**Given exercise:** Reproduce the rows below verbatim, from the first line through the line containing "The image size is (731, 457). pos(201,334)", that line included.

**Entries for locating text and elements:**
- - - - - - -

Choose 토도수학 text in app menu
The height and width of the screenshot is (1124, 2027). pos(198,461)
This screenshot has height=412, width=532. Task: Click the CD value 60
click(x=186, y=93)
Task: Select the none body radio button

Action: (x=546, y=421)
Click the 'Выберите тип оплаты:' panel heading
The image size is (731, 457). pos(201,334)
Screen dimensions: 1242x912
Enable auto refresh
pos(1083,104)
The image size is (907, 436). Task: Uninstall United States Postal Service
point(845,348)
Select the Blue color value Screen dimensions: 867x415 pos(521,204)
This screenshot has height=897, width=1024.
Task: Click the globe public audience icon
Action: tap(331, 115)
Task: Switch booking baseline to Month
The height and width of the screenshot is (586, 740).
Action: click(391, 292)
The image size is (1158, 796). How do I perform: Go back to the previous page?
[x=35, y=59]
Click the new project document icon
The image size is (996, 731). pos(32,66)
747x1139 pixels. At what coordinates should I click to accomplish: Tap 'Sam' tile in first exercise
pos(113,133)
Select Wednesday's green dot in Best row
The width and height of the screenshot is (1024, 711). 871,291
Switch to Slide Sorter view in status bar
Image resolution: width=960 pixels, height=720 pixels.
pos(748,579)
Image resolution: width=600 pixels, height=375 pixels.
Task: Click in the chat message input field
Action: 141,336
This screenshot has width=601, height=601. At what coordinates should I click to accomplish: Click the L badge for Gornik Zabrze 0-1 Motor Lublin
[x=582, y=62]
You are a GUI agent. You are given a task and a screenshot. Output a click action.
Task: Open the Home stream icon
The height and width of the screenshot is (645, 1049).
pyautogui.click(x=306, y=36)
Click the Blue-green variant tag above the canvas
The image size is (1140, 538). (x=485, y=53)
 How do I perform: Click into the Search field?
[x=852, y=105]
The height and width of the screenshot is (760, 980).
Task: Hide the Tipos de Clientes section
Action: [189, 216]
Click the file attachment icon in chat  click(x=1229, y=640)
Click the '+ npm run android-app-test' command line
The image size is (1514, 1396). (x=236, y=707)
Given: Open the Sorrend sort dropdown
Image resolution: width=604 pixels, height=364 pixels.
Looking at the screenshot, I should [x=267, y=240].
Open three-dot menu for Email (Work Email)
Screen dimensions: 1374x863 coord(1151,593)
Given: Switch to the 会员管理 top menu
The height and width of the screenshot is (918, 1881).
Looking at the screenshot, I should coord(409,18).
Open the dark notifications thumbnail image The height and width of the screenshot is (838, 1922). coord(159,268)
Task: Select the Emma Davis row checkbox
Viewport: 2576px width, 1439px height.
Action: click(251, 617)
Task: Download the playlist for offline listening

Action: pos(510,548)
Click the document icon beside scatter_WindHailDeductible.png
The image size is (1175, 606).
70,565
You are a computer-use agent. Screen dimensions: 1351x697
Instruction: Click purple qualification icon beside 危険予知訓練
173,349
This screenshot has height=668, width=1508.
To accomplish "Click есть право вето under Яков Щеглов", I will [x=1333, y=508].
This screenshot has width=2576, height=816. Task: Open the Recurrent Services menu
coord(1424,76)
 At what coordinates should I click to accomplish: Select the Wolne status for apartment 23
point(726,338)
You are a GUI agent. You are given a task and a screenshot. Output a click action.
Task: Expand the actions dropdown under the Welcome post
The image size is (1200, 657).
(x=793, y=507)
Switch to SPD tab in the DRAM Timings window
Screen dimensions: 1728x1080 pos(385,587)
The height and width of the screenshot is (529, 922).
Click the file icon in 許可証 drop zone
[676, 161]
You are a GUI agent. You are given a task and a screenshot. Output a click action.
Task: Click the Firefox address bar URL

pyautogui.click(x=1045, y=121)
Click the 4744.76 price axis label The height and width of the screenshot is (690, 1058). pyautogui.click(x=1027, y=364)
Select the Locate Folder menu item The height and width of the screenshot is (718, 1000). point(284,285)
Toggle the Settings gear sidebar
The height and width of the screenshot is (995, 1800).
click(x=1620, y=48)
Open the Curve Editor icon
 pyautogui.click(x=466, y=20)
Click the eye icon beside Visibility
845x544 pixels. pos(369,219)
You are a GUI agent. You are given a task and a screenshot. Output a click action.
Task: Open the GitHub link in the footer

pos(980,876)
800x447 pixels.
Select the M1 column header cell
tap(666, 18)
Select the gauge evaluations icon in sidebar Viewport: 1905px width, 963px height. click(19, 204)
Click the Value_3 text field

- - - - - - -

**Task solution:**
Choose 토도수학 text in app menu
The height and width of the screenshot is (1124, 2027). pos(198,461)
This screenshot has height=412, width=532. Task: Click the CD value 60
click(x=186, y=93)
Task: Select the none body radio button

Action: (x=546, y=421)
Click the 'Выберите тип оплаты:' panel heading
The image size is (731, 457). pos(201,334)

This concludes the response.